Tompkins thumbed another paint pellet into the gun and muttered business mantras to himself. Do Unto Others Before They Do Unto You. Kill or Be Killed. Either Shit or Get Out of the Kitchen. Survival of the Fittest. Make My Day.

He crawled a little nearer to the figures by the statue. They didn't seem to have noticed him.

When the available cover ran out, he took a deep breath and leapt to his feet.

"Okay, douchebags, grab some sk‑ohnoooeeeeee . . ."

Where one of the figures had been there was something dreadful. He blacked out.

Crowley restored himself to his favorite shape.

"I hate having to do that," he murmured. "I'm always afraid I'll forget how to change back. And it can ruin a good suit."

"I think the maggots were a bit over the top, myself," said Aziraphale, but without much rancor. Angels had certain moral standards to maintain and so, unlike Crowley, he preferred to buy his clothes rather than wish them into being from raw firmament. And the shirt had been quite expensive.

"I mean, just look at it," he said. "I'll never get the stain out."
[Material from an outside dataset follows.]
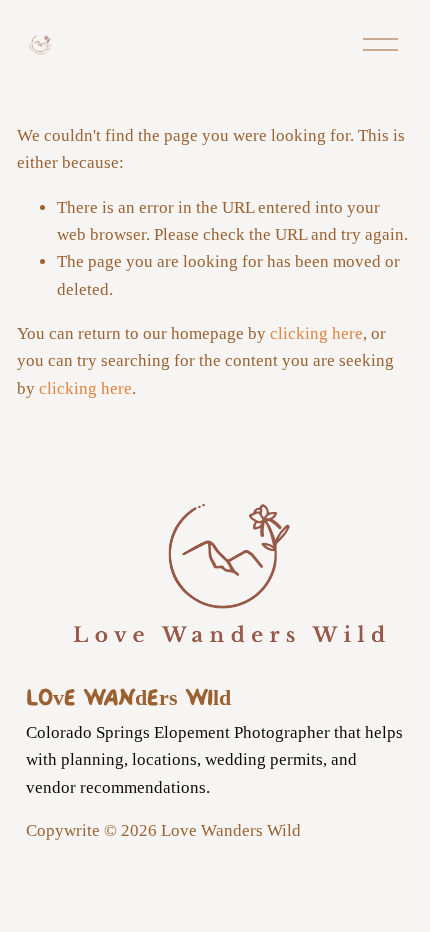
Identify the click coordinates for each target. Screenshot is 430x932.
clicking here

"Miracle it away," said Crowley, scanning the undergrowth for any more management trainees.

"Yes, but I'll always know the stain was there. You know. Deep down, I mean," said the angel. He picked up the gun and turned it over in his hands. "I've never seen one of these before," he said.

There was a pinging noise, and the statue beside them lost an ear.

"Let's not hang around," said Crowley. "He wasn't alone."

"This is a very odd gun, you know. Very strange."